Regulatory approval for Meta’s WhatsApp, to more than double the number of users of its payments service in India to 100 million
WhatsApp’s digital payments offering is to be expanded in the huge market of India, it has been reported.
According to Reuters, which cited two sources familiar with the matter, WhatsApp has won regulatory approval to more than double the number of users of its payments service in India to 100 million.
WhatsApp first began offering users in Brazil its chat-based payments system in June 2020, that allowed users to send money or pay merchants without leaving chat service.
The service can be used free of charge between individuals, with businesses paying a processing fee of 3.99 percent per transaction.
Businesses have access to additional features, such as the ability to issue refunds or access technical support.
Payments are typically set up with a linked Visa or Mastercard debit or credit card, with a six-digit PIN or fingerprint required to complete the transaction.
Brazil is WhatsApp’s second-biggest user base with approximately 120 million monthly active users in the South American country.
But India is by far WhatsApp’s biggest market, with more than 500 million monthly active users.
Facebook had been trialling WhatsApp payments in India for a number of years, using India’s UPI payments system, after trying to comply with Indian regulations, including data storage norms that require all payments-related data to be stored locally.
Indeed, Meta’s messaging division only obtained the needed regulatory permissions in 2020 from the National Payments Corporation of India (NPCI), for a limited launch of just 20 million users.
The cap was increased to 40 million in November 2021.
WhatsApp has over the years told NPCI that there should be no cap on users of its payments service in India.
Now according to the Reuters report, the NPCI told WhatsApp on Wednesday it can increase the number of users to 100 million from 40 million currently.

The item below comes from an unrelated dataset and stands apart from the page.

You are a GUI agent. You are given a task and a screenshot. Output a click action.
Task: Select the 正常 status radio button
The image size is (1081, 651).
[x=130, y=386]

WhatsApp did not immediately respond to a request for comment, although the NPCI confirmed the development in a statement to Reuters.
Despite Meta apparently winning approval to provide the service to 100 million Indians, the firm is likely to be disappointed it cannot offer the service to its full user base of 500 million plus in the country.
Reuters, citing one of its sources, reported that the NPCI’s private caution is down to the view that allowing all its users to access the payments service – integrated with the app and allowing contacts to send each other funds – could strain the country’s financial infrastructure.
WhatsApp competes with Google Pay, SoftBank- and Ant Group-backed Paytm and Walmart’s PhonePe in India’s crowded digital market.
Online transactions, lending and e-wallet services have been growing rapidly in India, led by a government push to make the country’s cash-loving merchants and consumers adopt digital payments, Reuters reported.